• **Required action**
Look through the data below and extract, unchanged, the lines from the one that contains "clean (382, 2156)" to the one that contains "MRI (415, 1981)", both included.

--- Listed entries ---

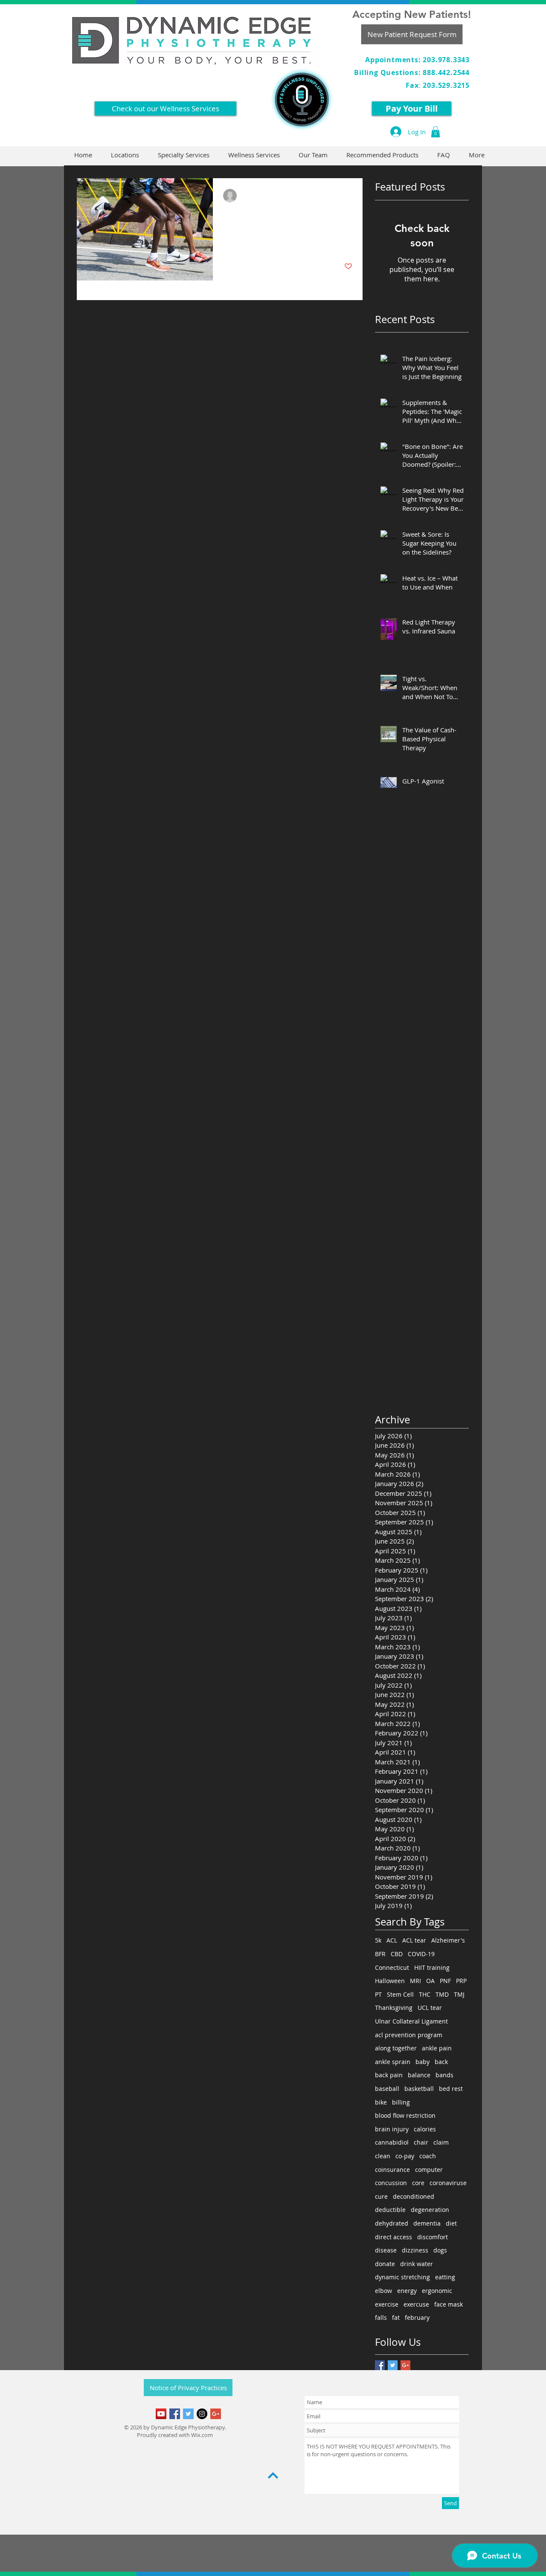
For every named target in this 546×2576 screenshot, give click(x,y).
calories (425, 2129)
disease (386, 2250)
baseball (387, 2089)
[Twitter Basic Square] (393, 2365)
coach (427, 2156)
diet (451, 2223)
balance (419, 2075)
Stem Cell (400, 1994)
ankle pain (437, 2048)
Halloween (390, 1981)
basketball (419, 2089)
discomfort (432, 2237)
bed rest (451, 2089)
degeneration (430, 2210)
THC (424, 1994)
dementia (427, 2223)
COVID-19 (421, 1954)
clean (382, 2156)
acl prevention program (408, 2035)
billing (401, 2102)
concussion (391, 2183)
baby (422, 2062)
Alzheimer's (448, 1940)
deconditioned (413, 2196)
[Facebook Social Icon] (174, 2413)
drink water (416, 2264)
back (441, 2062)
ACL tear (414, 1940)
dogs (440, 2250)
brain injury (392, 2129)
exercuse (416, 2304)
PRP (461, 1981)
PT (378, 1994)
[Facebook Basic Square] (380, 2365)
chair (421, 2142)
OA (430, 1981)
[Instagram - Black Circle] (202, 2413)
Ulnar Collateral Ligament (411, 2021)
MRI (415, 1981)
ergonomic (437, 2291)
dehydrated (391, 2223)
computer (429, 2169)
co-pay (404, 2156)
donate (385, 2264)
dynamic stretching (402, 2277)
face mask (448, 2304)
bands (444, 2075)
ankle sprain (392, 2062)
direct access (393, 2237)
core (418, 2183)
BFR (380, 1954)
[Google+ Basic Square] (405, 2365)
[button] (435, 131)
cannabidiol (392, 2142)
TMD (442, 1994)
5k (378, 1940)
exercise (386, 2304)
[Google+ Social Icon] (215, 2413)
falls (381, 2317)
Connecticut (392, 1967)
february (417, 2317)
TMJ (459, 1994)
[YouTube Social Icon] (161, 2413)
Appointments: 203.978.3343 (417, 59)
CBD (397, 1954)
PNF (445, 1981)
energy (407, 2291)
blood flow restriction (405, 2115)
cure (381, 2196)
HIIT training (432, 1967)
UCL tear (430, 2008)
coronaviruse (448, 2183)
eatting (445, 2277)
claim (441, 2142)
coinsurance (392, 2169)
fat (396, 2317)
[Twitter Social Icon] (188, 2413)
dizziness (415, 2250)
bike (381, 2102)
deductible (390, 2210)
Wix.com (202, 2435)
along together (396, 2048)
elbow (383, 2291)
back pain (389, 2075)
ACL (391, 1940)
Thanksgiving (393, 2008)
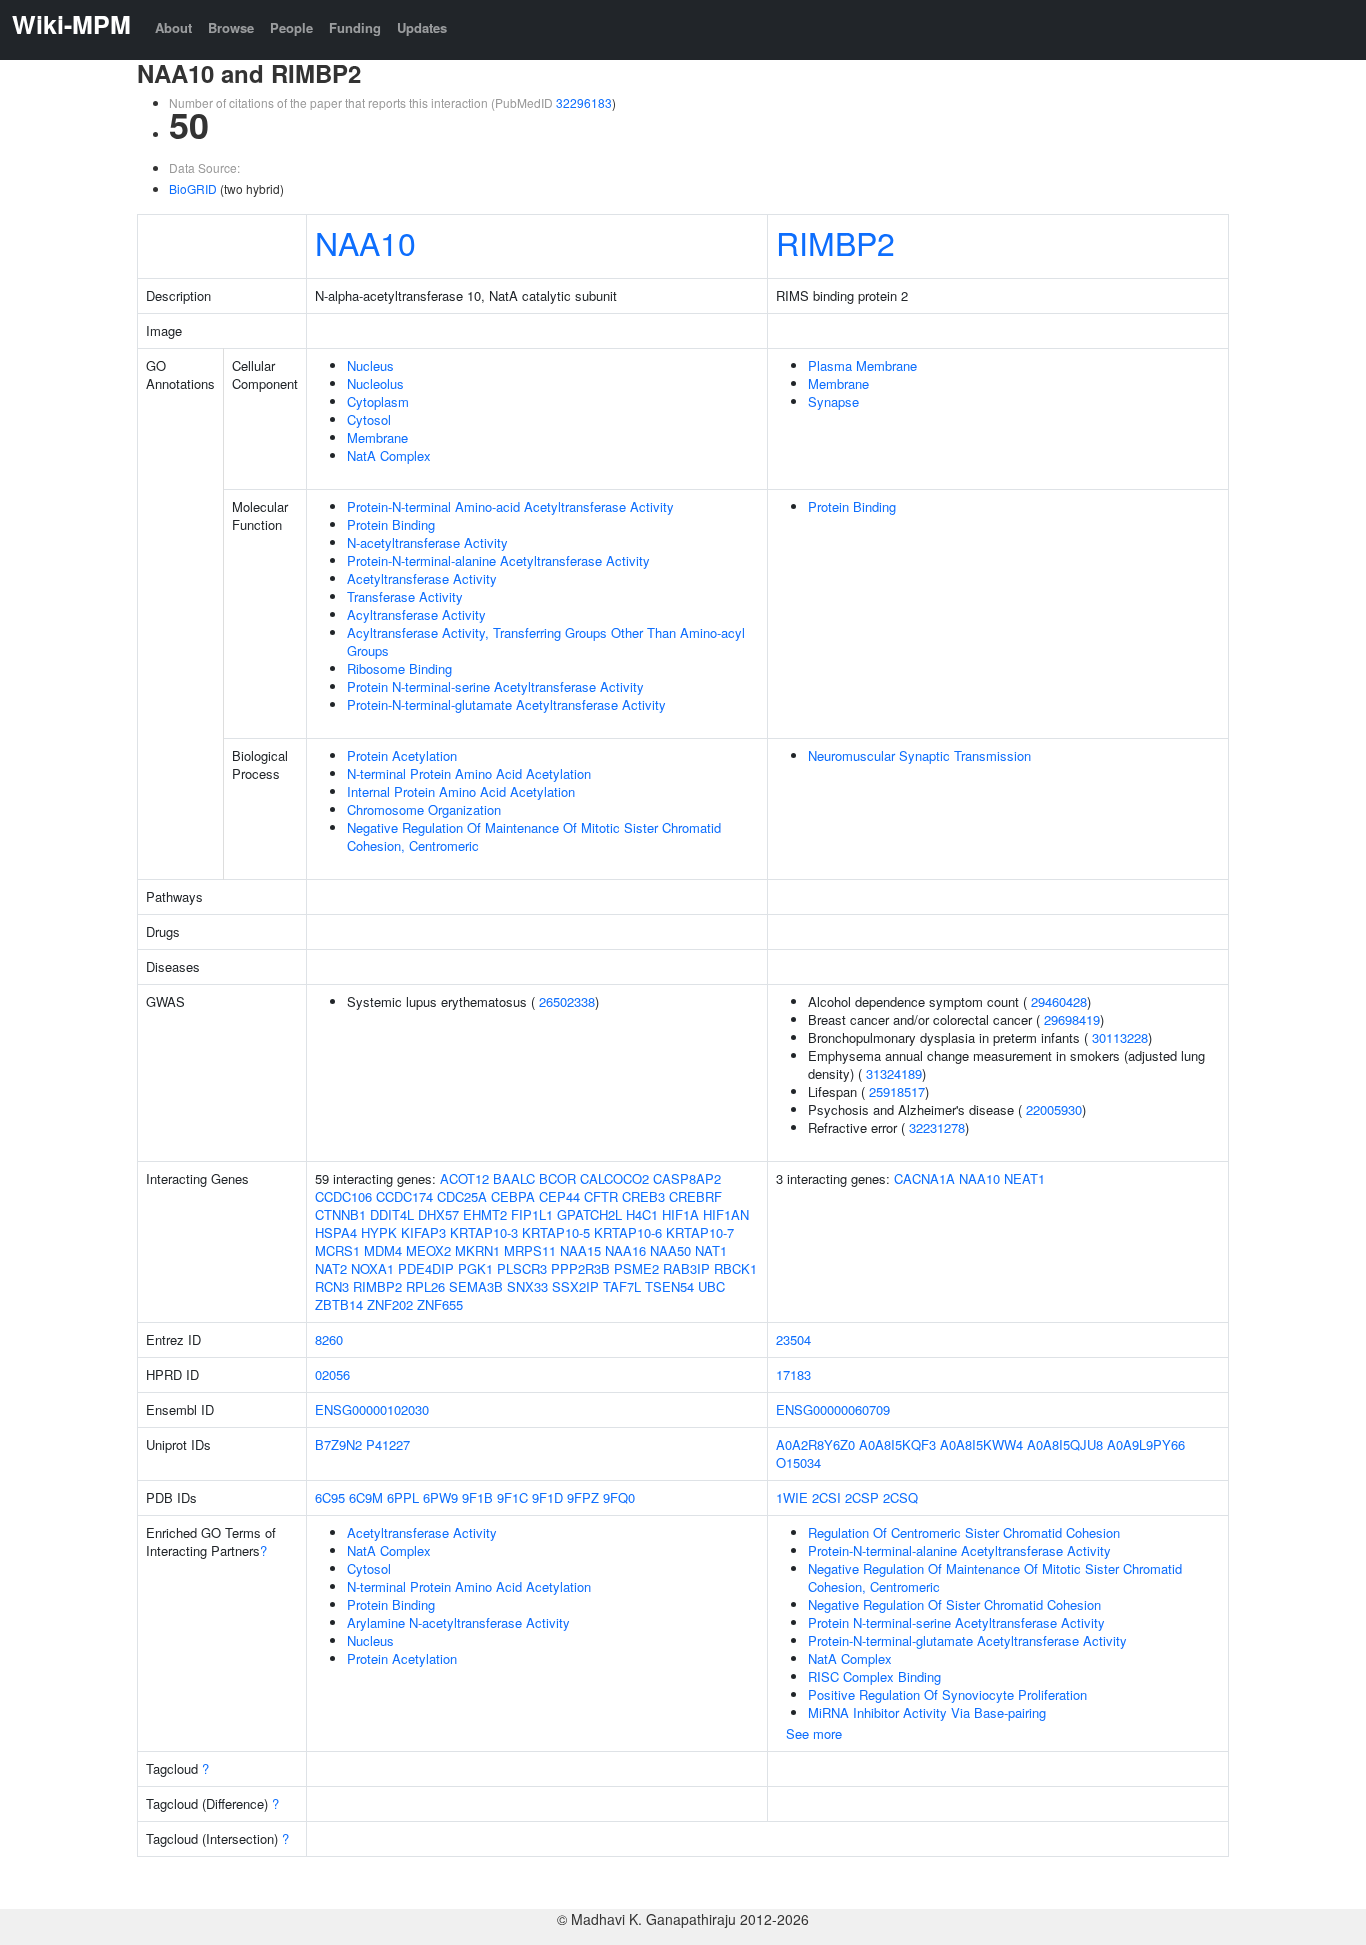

---

• **Solution for this task**
clean (382, 2156)
acl prevention program (408, 2035)
billing (401, 2102)
concussion (391, 2183)
baby (422, 2062)
Alzheimer's (448, 1940)
deconditioned (413, 2196)
[Facebook Social Icon] (174, 2413)
drink water (416, 2264)
back (441, 2062)
ACL tear (414, 1940)
dogs (440, 2250)
brain injury (392, 2129)
exercuse (416, 2304)
PRP (461, 1981)
PT (378, 1994)
[Facebook Basic Square] (380, 2365)
chair (421, 2142)
OA (430, 1981)
[Instagram - Black Circle] (202, 2413)
Ulnar Collateral Ligament (411, 2021)
MRI (415, 1981)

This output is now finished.